From Two Incomes to One


From Two Incomes to One


Finances: Most Don't Confront Financial Reality of Divorce until after Separation


By JOSIE BROWN

    When Dee Coleman’s marriage ended, she was confronted with a very tough reality: She couldn’t survive on what she was making. “Strange now that when I look back, the emotional pain has long healed,” says Coleman, “But I still remember shaking in my boots when it dawned on me that to I needed to make some drastic changes, if I wanted to raise my eleven-year old daughter, and at the same time, not lose our home.”  
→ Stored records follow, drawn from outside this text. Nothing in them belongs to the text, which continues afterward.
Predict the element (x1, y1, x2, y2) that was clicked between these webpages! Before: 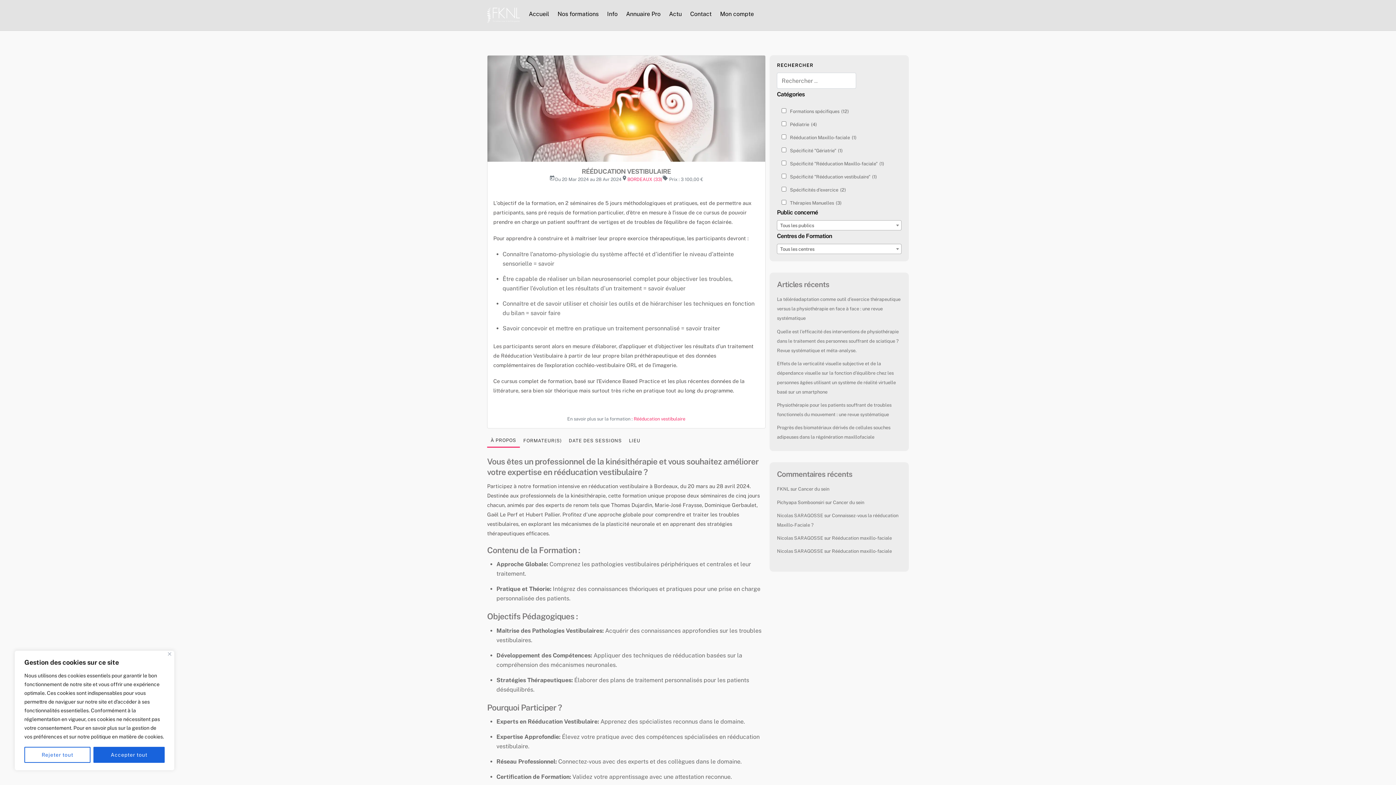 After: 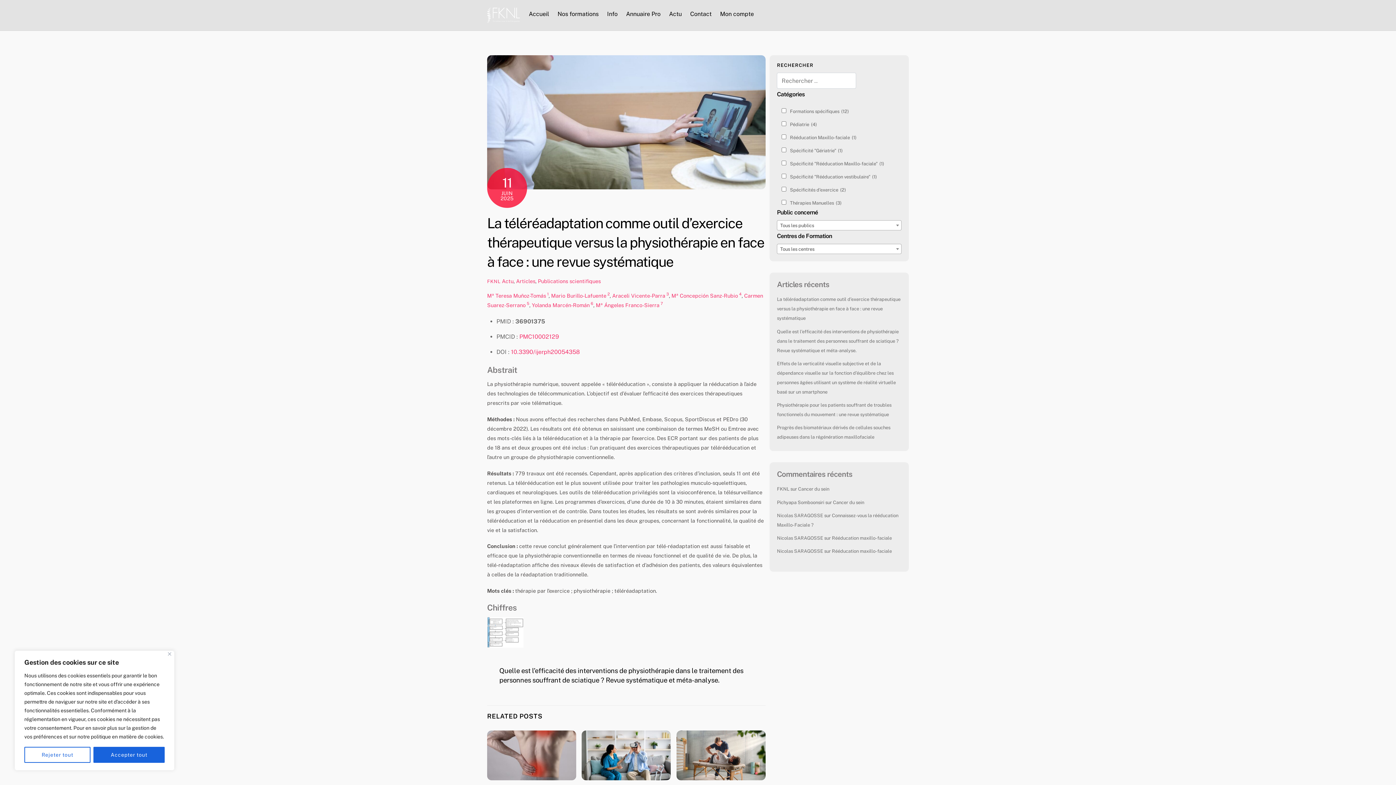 Action: bbox: (777, 296, 900, 321) label: La téléréadaptation comme outil d’exercice thérapeutique versus la physiothérapie en face à face : une revue systématiquePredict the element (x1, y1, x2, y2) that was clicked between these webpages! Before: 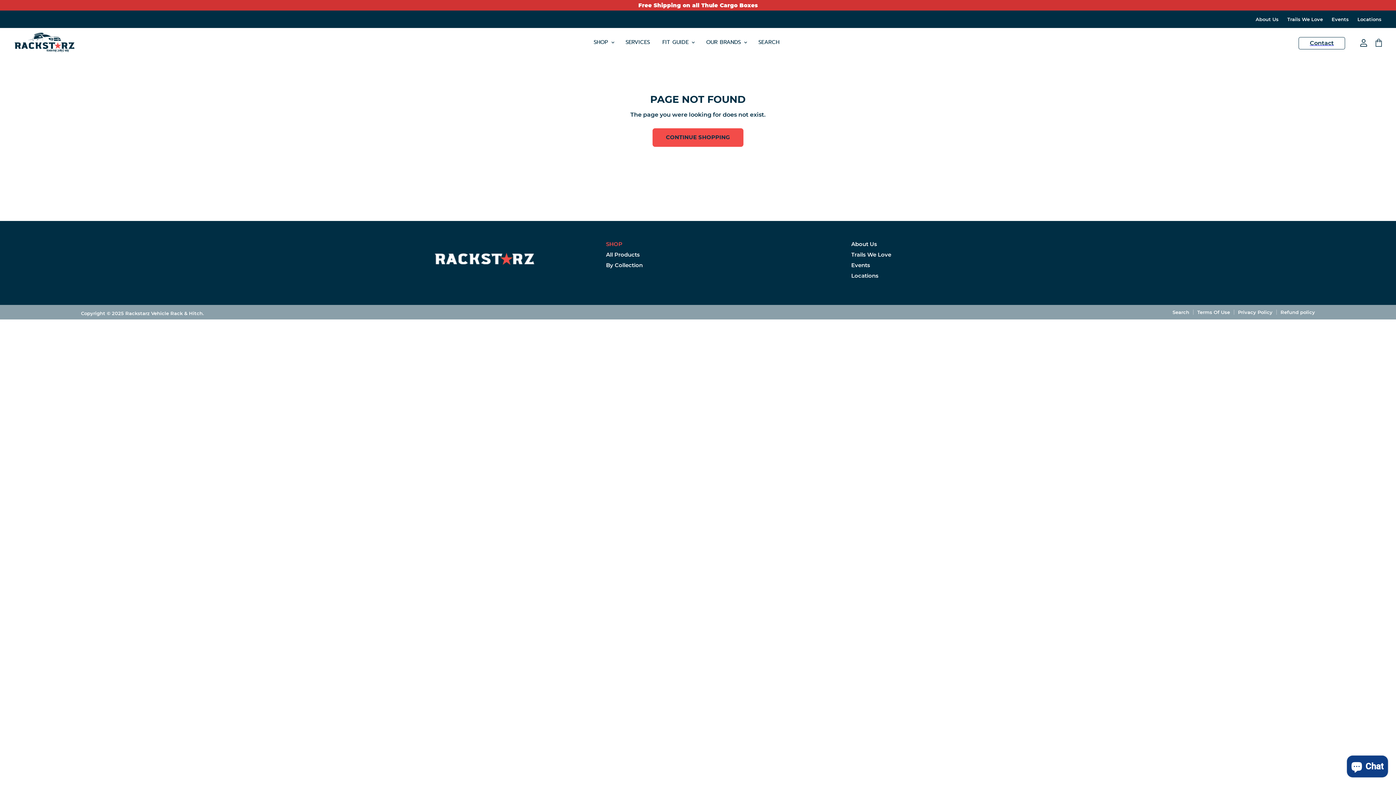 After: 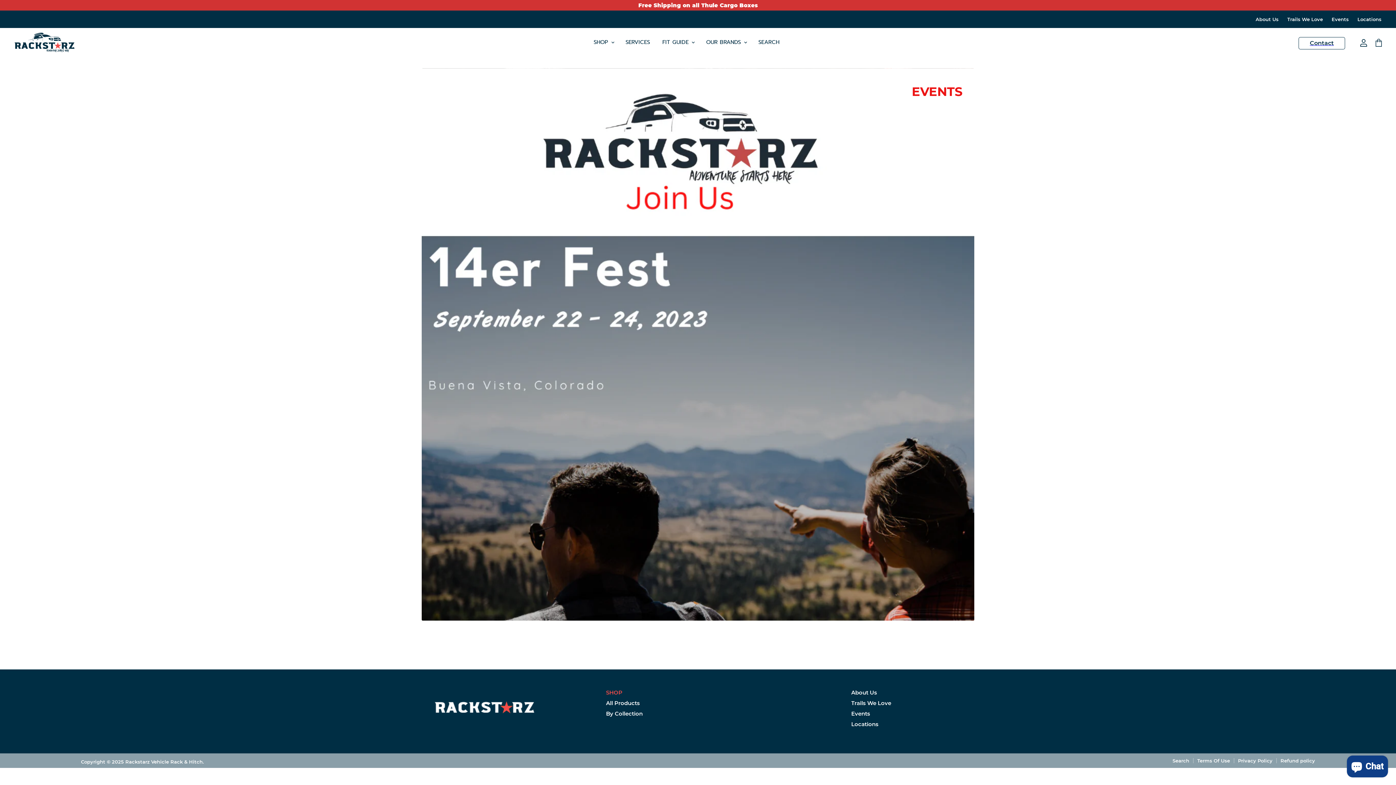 Action: bbox: (1332, 16, 1349, 21) label: EventsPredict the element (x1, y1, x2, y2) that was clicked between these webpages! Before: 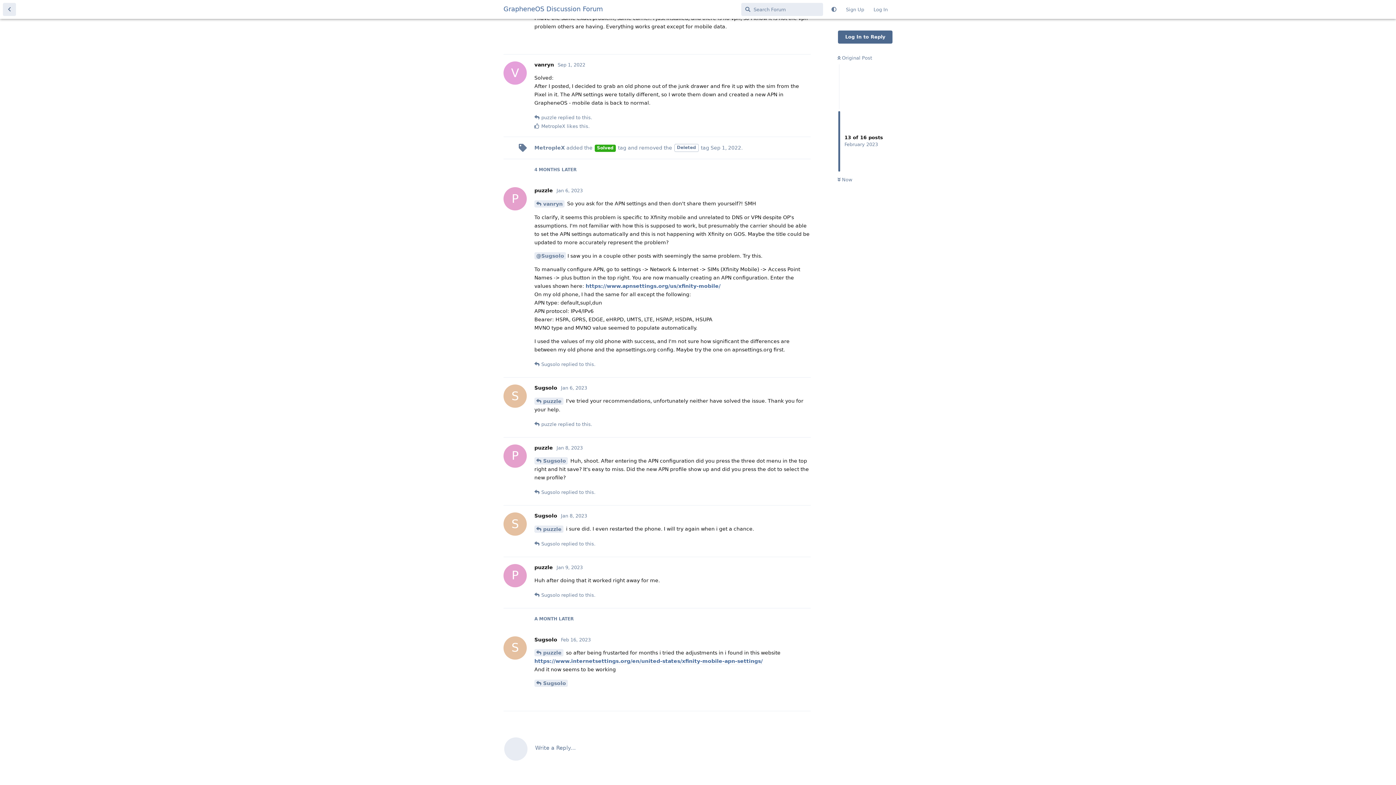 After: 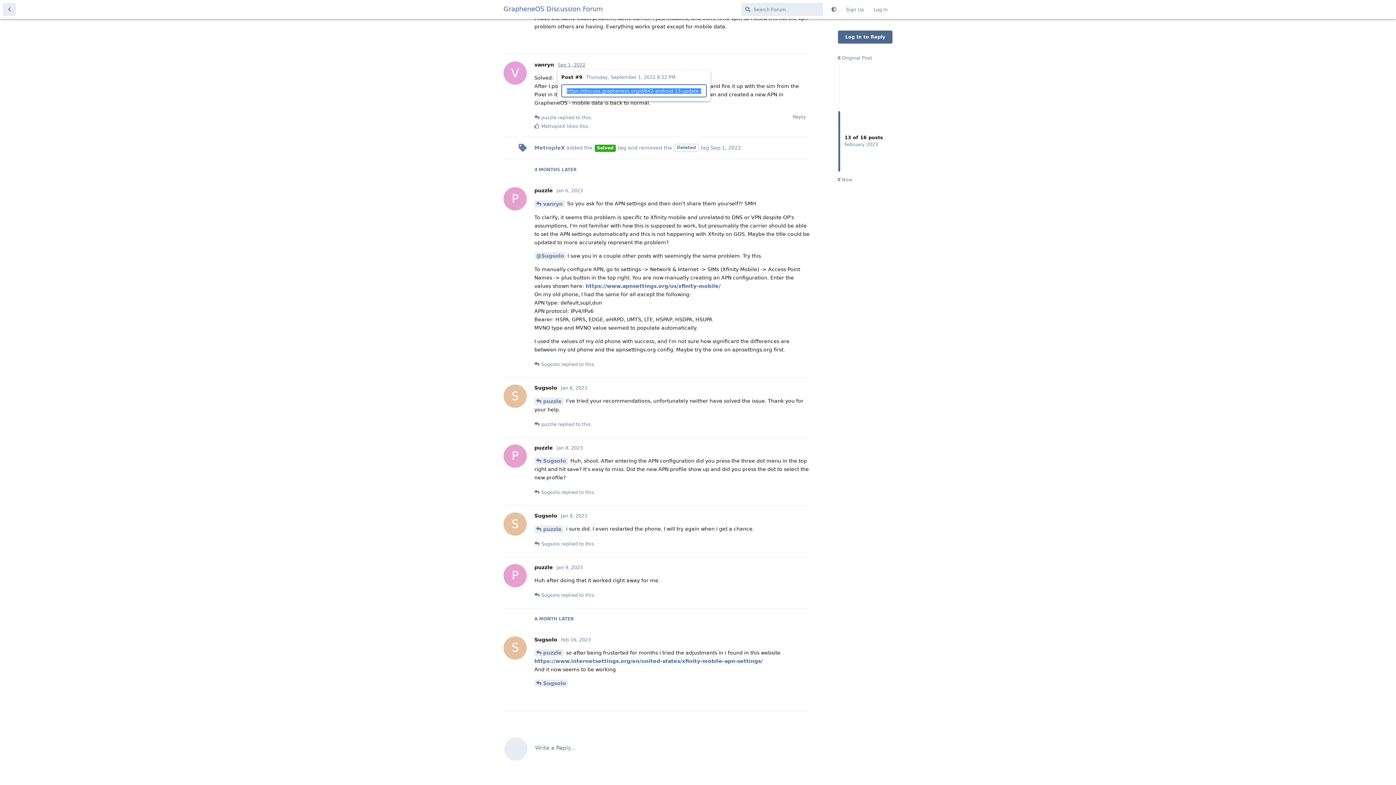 Action: label: Sep 1, 2022 bbox: (557, 62, 585, 67)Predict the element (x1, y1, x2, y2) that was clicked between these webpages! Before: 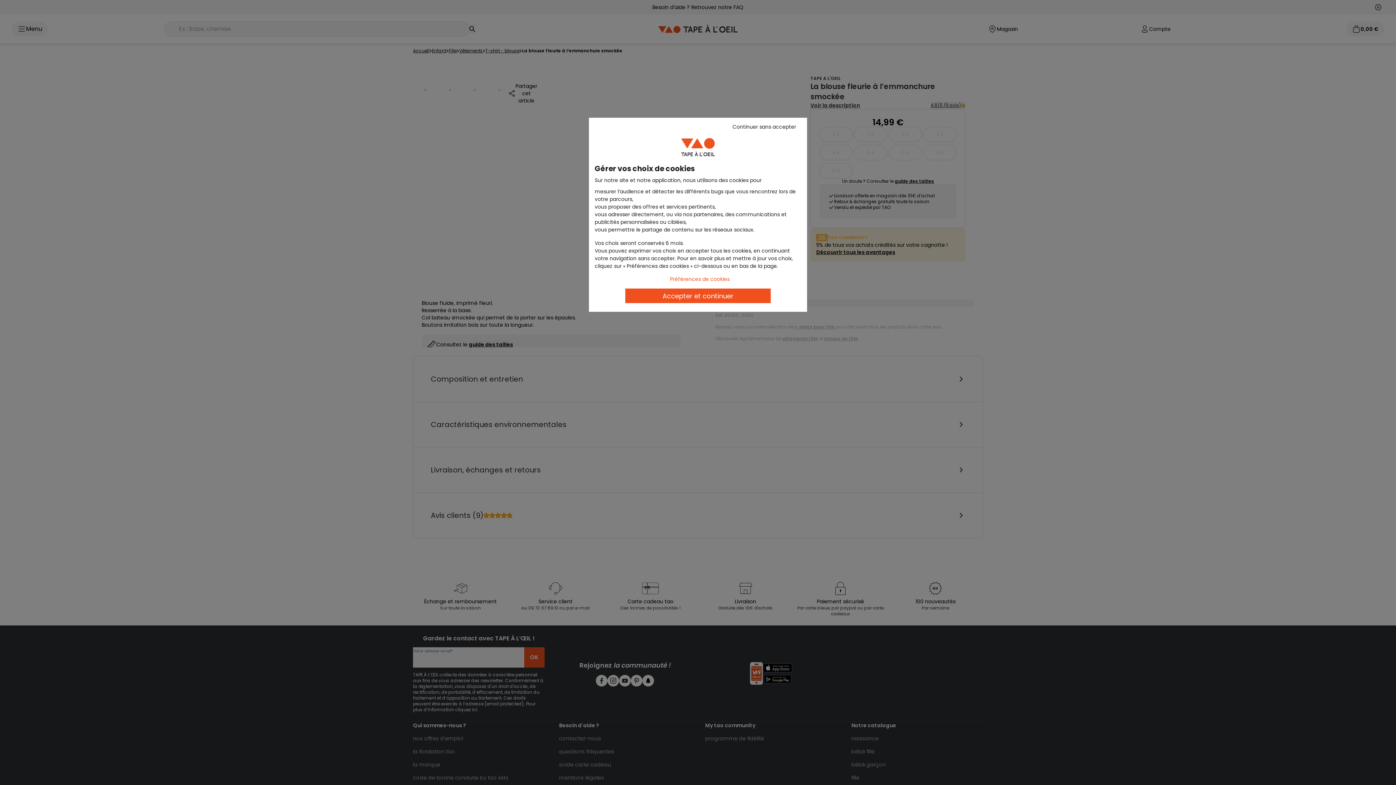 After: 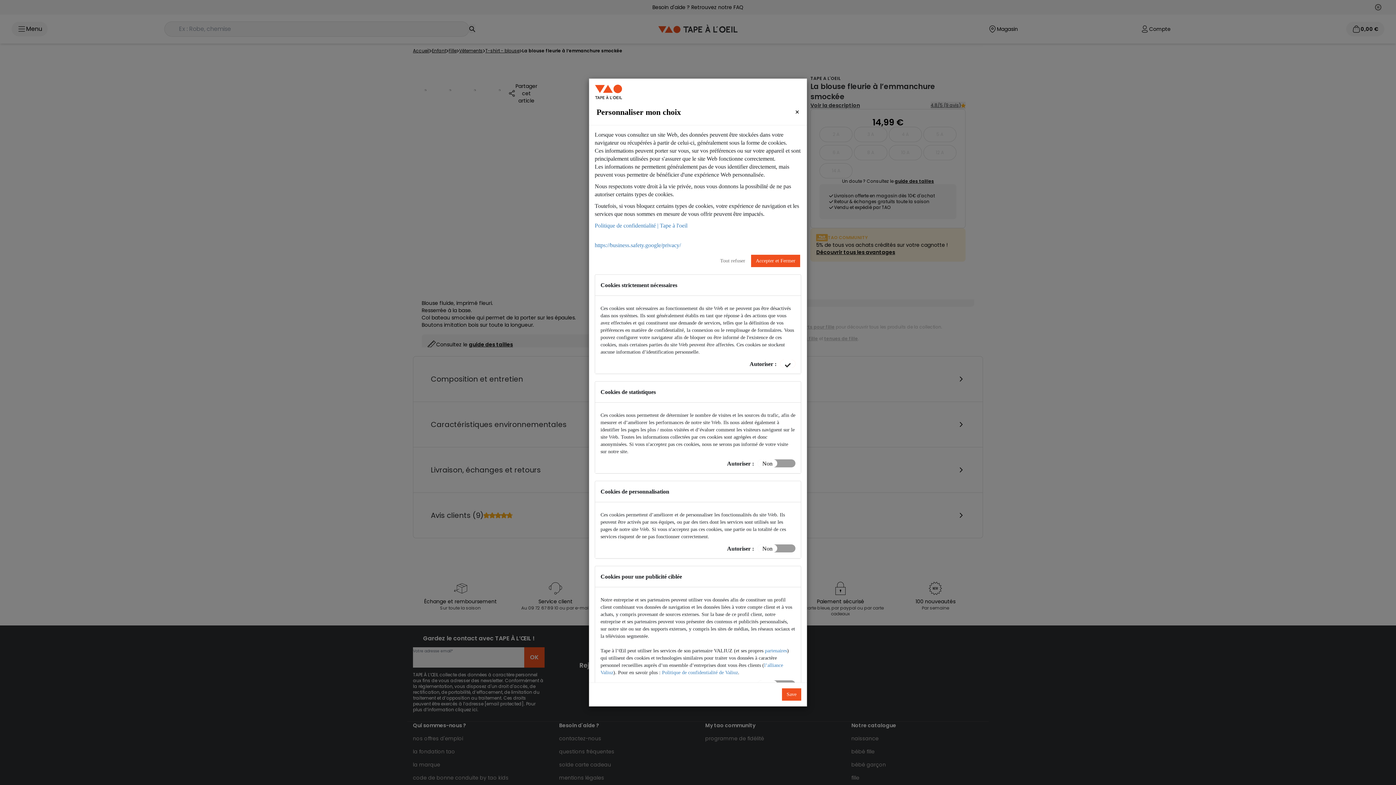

Going from two incomes to one often is often a jarring taste of reality. As Robert Brownstein, a Sausalito, Calif., CPA and personal financial advisor explains, “And most people don’t confront it until after the actual separation.” Brownstein has worked with clients whose $400,000 household incomes plunged to $80,000 and less. “Grieving the loss of a marriage is much like grieving the death of a loved one. On top of all this emotional turmoil, you suddenly find yourself facing financial problems as well.”


In Coleman’s case, $125,000 dropped to $20,000. And while her ex-husband provided some child support, the lifestyle they had lived as a family of three vanished overnight. Before the divorce, Coleman was averaging 20 hours per week as a volunteer leader for her daughter’s Girl Scouts troop. Of course, she had to give that up when her bills began to mount.

To make ends meet, Coleman went from holding down one part-time job to juggling three jobs at the same time. “It was horrible,” she says. “I loved the time I spent with my daughter, and now I was dropping her at one friend’s house, picking her up and dropping her off somewhere else, and then rushing off to my next job. I was working an accounting job, got licensed to sell real estate and was working nights to sell Mary Kay Cosmetics. Life was a three-ring circus for a couple of years. There’s just no other way to describe it.”  

“It’s very tough,” says Brownstein. “You’re not emotionally prepared to do the things to stay solvent, and yet in order to survive, you must. But stretching your income by running up your credit cards catches up to you in a hurry.”  

Changing our earning power doesn’t happen overnight. Making money is one thing. Saving it is another, which is why Evelyn Prasse, a consumer and family economics educator with the University of Illinois Urbana, suggests a complete re-evaluation of your spending habits. “Having a realistic spending plan is essential,” Prasse says. “Credit is not income. It is future income that you’re indebting.”
 
Prasse acknowledges that going on a “credit diet” is as daunting as an actual diet, but in the end you can be equally pleased with the results. “Maybe it’s for a week or a month, but locking up the credit cards for a period of time is often a valuable first step in controlling your money.” For single moms or dads, Prasse thinks it’s particularly important to make savings a family endeavor. Even children as young as seven, she suggests, will comprehend the art of envelope budgeting.

For that lesson, consider using play money. Divide the amount of your total monthly income into expense categories, such as your mortgage, utilities, groceries, insurance and savings. Include a non-essentials category, for things like movies, eating out, and toys. Write these categories on individual envelopes. The final step is for the children to put the right amount of money into the envelopes. Whatever money is left over can go in the non-essential envelope.